The song has been described as "high energy and somewhat danceable." Sêan Reid noted that the song was "highlighted by vocalist Nick Frosst’s delicious wordplay and equally gorgeous guitar melodies" and described it as "[an] antidote to brighter days." An article by the Amplify Music Magazine acknowledged "singer Nick Frosst’s clever lyrics and catchy hooks taking center stage on this irresistible indie-pop hit".

After the release of "Summer" and the Good Kid 4 EP, the band announced a corresponding tour, dubbed the "This Can't Be The End Tour", which references a recurring lyric in "Summer". The tour included 21 shows in cities across Canada and the United States, with the band describing it as their "BIGGEST headlining tour" to date.
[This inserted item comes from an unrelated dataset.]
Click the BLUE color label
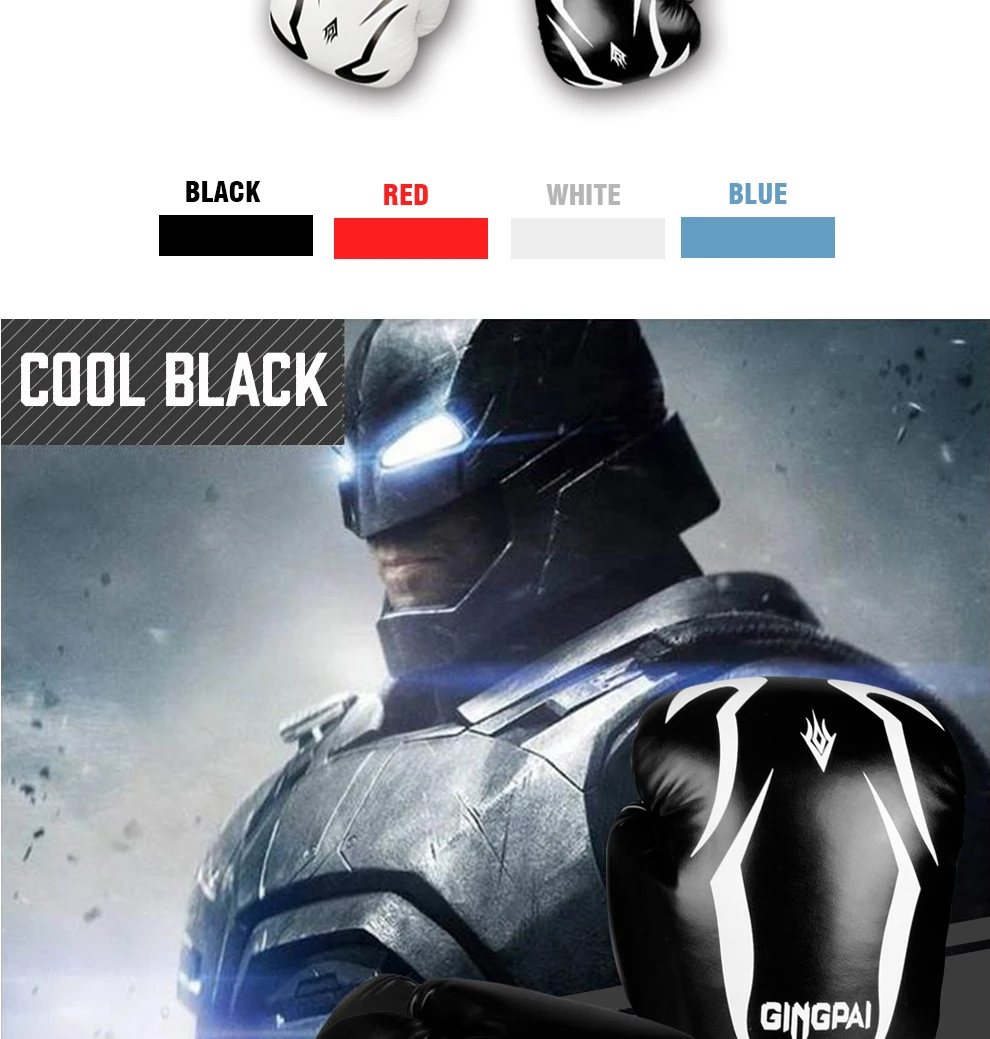Image resolution: width=990 pixels, height=1039 pixels. pos(757,194)
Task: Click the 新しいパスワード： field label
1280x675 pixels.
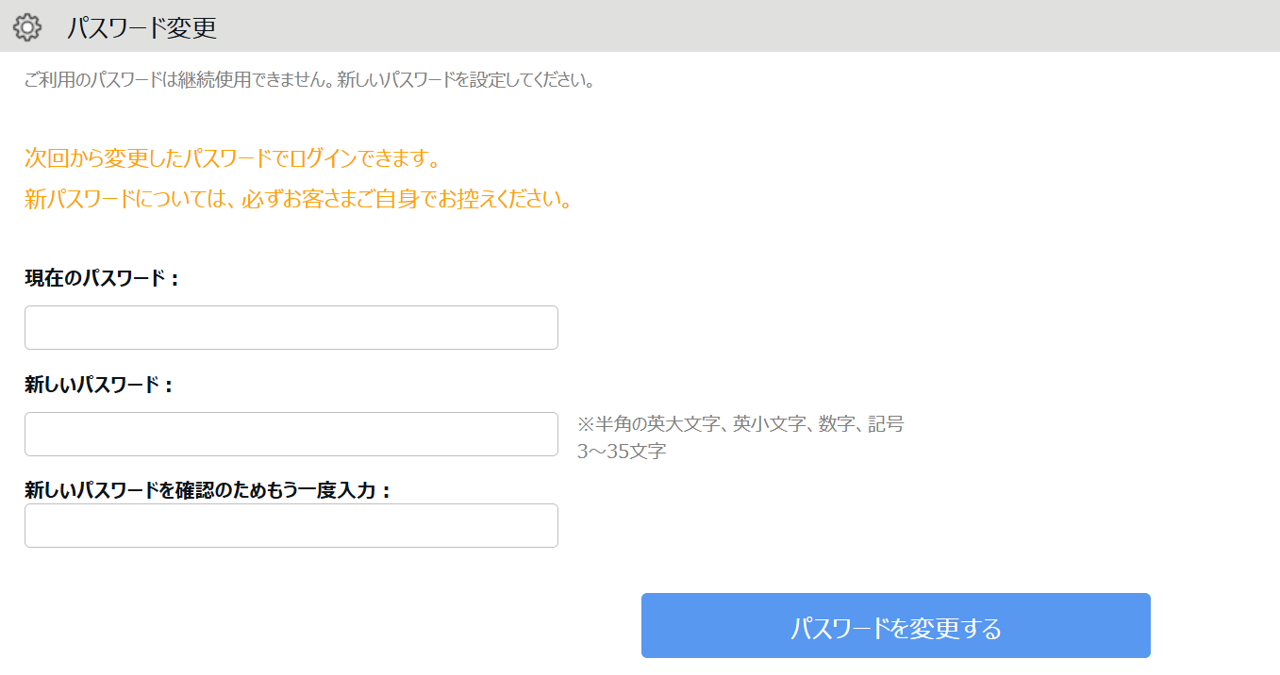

Later that year, a European leg of the tour was announced, with 13 shows across the United Kingdom and other Western European countries, which ran through September and October.

== Music video ==

Good Kid released an animated music video for "Summer" to their YouTube channel on March 7, 2024. The video was created by the independent animator XrayAlphaCharlie. It features the band's mascot, "Nomu Kid", trying to make a clay version of himself. According to a TikTok video released by the band, the music video "...tells the story of 'Nomu', a boy who wakes up from a dream with a premonition that he will one day break apart into pieces, so he plans to sculpt a new version of himself."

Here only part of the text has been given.